211. While the social media profile is a capital asset of the business due to its function and permanence, it is considered that all expenditure incurred on a social media profile is appropriately treated as revenue expenditure. Social media profiles can be set up in minutes and the medium does not require any significant threshold expenditure. The medium operates on single, concise posts made periodically and a business will look to generate a transient benefit from each post.

Capital allowances - where expenditure is not otherwise deductible

In-house software

212. 'In-house software' is one of a limited number of intangible depreciating assets. As defined in section 995-1, 'in-house software' is computer software, or a right to use computer software, that you acquire, develop or have another entity develop:

(a)
that is mainly for you to use in performing the functions for which the software was developed, and
(b)
for which you cannot deduct amounts under a provision of the Act outside Divisions 40 and 328.

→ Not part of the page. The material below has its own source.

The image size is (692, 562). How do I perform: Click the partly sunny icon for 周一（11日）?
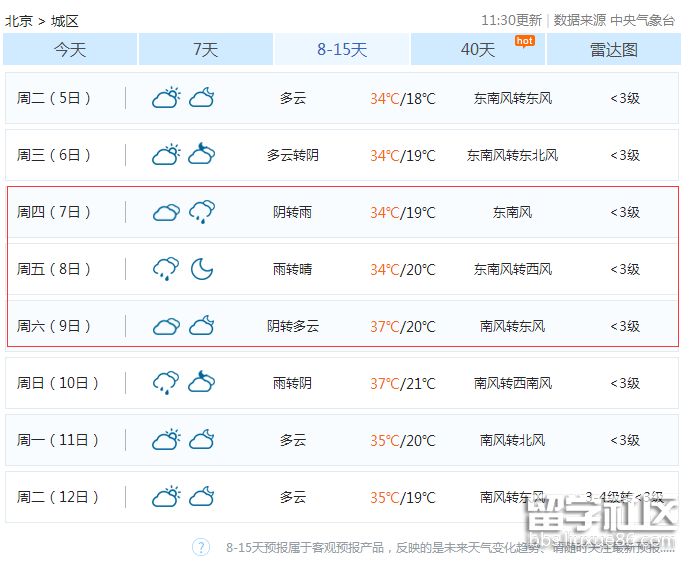click(x=166, y=440)
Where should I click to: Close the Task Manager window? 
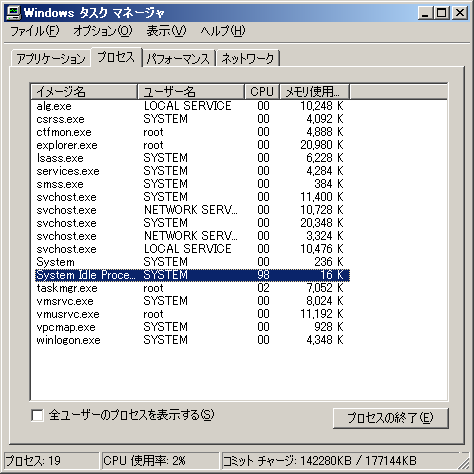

213. Software for which the cost is deductible under any other provision of the Act, such as section 8-1, is not in-house software. This includes modifications to in-house software that have the character of website maintenance.

214. The expression 'for you to use in performing the functions for which the software was developed' in paragraph (a) of the definition excludes software that is developed for the purpose of exploitation for profit. It does not exclude software provided by the website owner for use by clients as a means of interacting with the business or to enable the business to transact further with the client. Client use in those circumstances falls within the 'use' of the software by the website owner for the purposes for which it was developed. The website owner mainly uses the software to generate client interactions that serve the broader (profit-making) purposes of the business.

215. Application software made available through a website to users mainly for their independent benefit, and not for engaging with the user as a customer, is not regarded as software that the website owner uses in performing the functions for which it was developed. It is not in-house software and could be said to have a functional identity that is independent of the website. Typically, a website owner provides such application software for the purpose of deriving income from fees or generating other revenue.

216. Where a website provides access to software that is installed on a user device for offline use independent of the operation of the business, the software is not used by the website owner for the purposes for which it was developed, and is not in-house software.

217. On the other hand, software installed on the user's device solely to provide a user interface with the website, may be in-house software. Whilst it is not part of the website, its use by business clients has the character of broader use by the website owner.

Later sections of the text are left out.